Sorry I 'm an ld fogey you see but is seem to use less diesel than ny friends who are turbotised even if I have to use the gearbox a bit more often.


----------



## Don (Apr 20, 2011)

defitzi said:


> from your post here i assume we are not talking of wind, or jet engines  or.....
> so wot 's a turbot tune-
> a singing fish, perhaps???
> Is this a cas of first catch your turbo  t?
> ...


 
Now that is not the way I see it. When they manufacture a base vehicle, it is produced for a world wide market and the quality of fuel varies across the world. So the engine is produced to run as a general base to enable the wide variations. therefore if you retune to a national grade, it could quite well give you a better performance. You pays your money and takes your chance


----------



## ACE DRIVER (Apr 30, 2011)

I've just returned from a cracking trip to Belgium and trying translate your response I can only imagine you have been to Amsterdamme! Cut the crap, I'm looking for yeah of neah!


----------



## sparrks (May 1, 2011)

Slightly off topic I know, but still related.

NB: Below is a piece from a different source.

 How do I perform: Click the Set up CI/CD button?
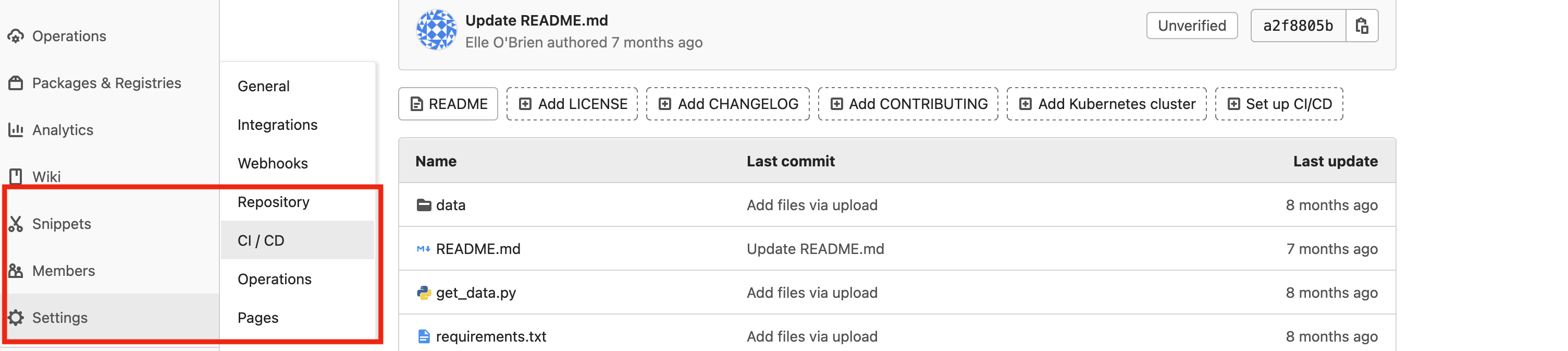(1279, 104)
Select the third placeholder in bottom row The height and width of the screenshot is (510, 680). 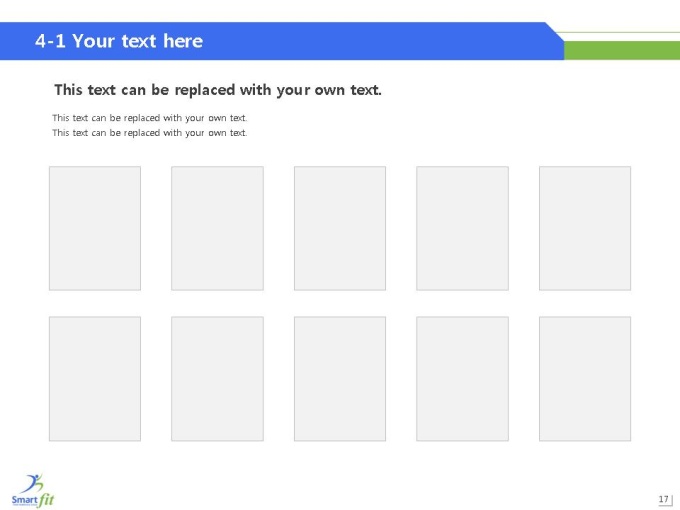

I would advise a little caution on using one of these devices on a transmission fitted with a dual mass flywheel. I looked into getting a tunit unit (I believe that was what its called) about a year ago, but read horror stories concerning the dm flywheels. I didn't purchase one as my van a peugeot 120bhp had enough power anyway. 
At just under 41000 miles and 6 months out of warranty the flywheel broke. The maindealer quote of £1700 against local garage £1k was a bit of a shocker. Anyway I took it to the maindealer I purchased it from, who stripped it down, confirmed the damage was the flywheel and replaced both clutch and flywheel. Peugeot paid 100% of the parts and 60% of the labour leaving me with a bill of £340 pounds. Less than what I could have had to pay but still a lot for a part that should last the life of the vehicle. I wonder how long this one will last.  As its my own vehicle I do treat my van gently.
So the questions to ask before using these units are

Do I need the extra power?
Has my van got a dm flywheel?
Shall I take the risk?

Remember, my van didn't have any modifications to the power output of the van but it still broke. If my van was underpowered and did not have a dm (dodgy malfunctioning) flywheel then yes without question I would go for it.

Best of luck, Paul


----------



## sparrks (May 1, 2011)

Whilst the DMF were fitted as you say, to dampen out the harshness from the engines, which they do a very good job at, thats why modern diesels are so smooth when ticking over, all the power of the engine is transmitted through the flywheel. 
From what I understand its the torque that seems to be the problem, whilst reading up on the subject when having the problems with mine I read reports that a Manufactuer Ford/Mazda? are doing away with DMF and instead are limiting the power from the engine, electronically, in particular between 1st and 2nd gear changes. 
I totally agree that it's a design/manufacturing error, undoubtably cost driven.
My view that any given thing is only as strong as its weakest component and in this case its the flywheel.
My reference to this problem was to highlight the fact that making changes to sometimes stressed components can have a knock on effect.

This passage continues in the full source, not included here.